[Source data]
▶
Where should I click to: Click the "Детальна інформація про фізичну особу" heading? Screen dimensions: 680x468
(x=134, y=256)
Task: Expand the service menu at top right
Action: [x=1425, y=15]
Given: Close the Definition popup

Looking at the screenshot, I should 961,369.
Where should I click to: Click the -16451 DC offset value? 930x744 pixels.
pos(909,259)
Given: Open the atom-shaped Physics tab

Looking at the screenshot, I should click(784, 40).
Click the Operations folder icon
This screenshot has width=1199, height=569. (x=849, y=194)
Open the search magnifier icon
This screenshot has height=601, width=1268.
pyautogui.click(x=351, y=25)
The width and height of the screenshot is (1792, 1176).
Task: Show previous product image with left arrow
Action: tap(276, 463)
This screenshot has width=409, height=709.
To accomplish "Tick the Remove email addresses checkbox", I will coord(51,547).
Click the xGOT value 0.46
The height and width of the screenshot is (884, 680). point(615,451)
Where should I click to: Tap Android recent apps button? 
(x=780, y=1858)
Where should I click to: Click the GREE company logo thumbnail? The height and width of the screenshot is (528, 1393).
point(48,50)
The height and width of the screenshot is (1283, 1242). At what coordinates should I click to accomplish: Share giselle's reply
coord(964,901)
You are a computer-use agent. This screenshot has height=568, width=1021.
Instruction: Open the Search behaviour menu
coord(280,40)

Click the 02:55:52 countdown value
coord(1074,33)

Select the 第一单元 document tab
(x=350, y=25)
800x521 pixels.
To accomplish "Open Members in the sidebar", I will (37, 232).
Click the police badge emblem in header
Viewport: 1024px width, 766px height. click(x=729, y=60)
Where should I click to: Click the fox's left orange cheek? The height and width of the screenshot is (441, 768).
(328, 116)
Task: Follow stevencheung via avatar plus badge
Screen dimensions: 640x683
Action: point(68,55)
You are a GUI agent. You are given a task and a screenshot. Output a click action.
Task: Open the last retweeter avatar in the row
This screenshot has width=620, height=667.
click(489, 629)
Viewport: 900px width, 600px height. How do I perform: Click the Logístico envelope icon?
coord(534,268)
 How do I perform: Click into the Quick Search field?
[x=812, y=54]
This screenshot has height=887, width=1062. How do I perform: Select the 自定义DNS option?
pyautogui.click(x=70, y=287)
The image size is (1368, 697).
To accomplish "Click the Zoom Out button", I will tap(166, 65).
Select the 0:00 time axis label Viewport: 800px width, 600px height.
◀
**Work required**
This calls for all of the entries above, repeated exactly.

**Answer to this problem**
Where should I click to: Click the "Детальна інформація про фізичну особу" heading? Screen dimensions: 680x468
(x=134, y=256)
Task: Expand the service menu at top right
Action: [x=1425, y=15]
Given: Close the Definition popup

Looking at the screenshot, I should 961,369.
Where should I click to: Click the -16451 DC offset value? 930x744 pixels.
pos(909,259)
Given: Open the atom-shaped Physics tab

Looking at the screenshot, I should click(784, 40).
Click the Operations folder icon
This screenshot has width=1199, height=569. (x=849, y=194)
Open the search magnifier icon
This screenshot has height=601, width=1268.
pyautogui.click(x=351, y=25)
The width and height of the screenshot is (1792, 1176).
Task: Show previous product image with left arrow
Action: tap(276, 463)
This screenshot has width=409, height=709.
To accomplish "Tick the Remove email addresses checkbox", I will coord(51,547).
Click the xGOT value 0.46
The height and width of the screenshot is (884, 680). point(615,451)
Where should I click to: Tap Android recent apps button? 
(x=780, y=1858)
Where should I click to: Click the GREE company logo thumbnail? The height and width of the screenshot is (528, 1393).
point(48,50)
The height and width of the screenshot is (1283, 1242). At what coordinates should I click to accomplish: Share giselle's reply
coord(964,901)
You are a computer-use agent. This screenshot has height=568, width=1021.
Instruction: Open the Search behaviour menu
coord(280,40)

Click the 02:55:52 countdown value
coord(1074,33)

Select the 第一单元 document tab
(x=350, y=25)
800x521 pixels.
To accomplish "Open Members in the sidebar", I will (37, 232).
Click the police badge emblem in header
Viewport: 1024px width, 766px height. click(x=729, y=60)
Where should I click to: Click the fox's left orange cheek? The height and width of the screenshot is (441, 768).
(328, 116)
Task: Follow stevencheung via avatar plus badge
Screen dimensions: 640x683
Action: point(68,55)
You are a GUI agent. You are given a task and a screenshot. Output a click action.
Task: Open the last retweeter avatar in the row
This screenshot has width=620, height=667.
click(489, 629)
Viewport: 900px width, 600px height. How do I perform: Click the Logístico envelope icon?
coord(534,268)
 How do I perform: Click into the Quick Search field?
[x=812, y=54]
This screenshot has height=887, width=1062. How do I perform: Select the 自定义DNS option?
pyautogui.click(x=70, y=287)
The image size is (1368, 697).
To accomplish "Click the Zoom Out button", I will tap(166, 65).
Select the 0:00 time axis label Viewport: 800px width, 600px height.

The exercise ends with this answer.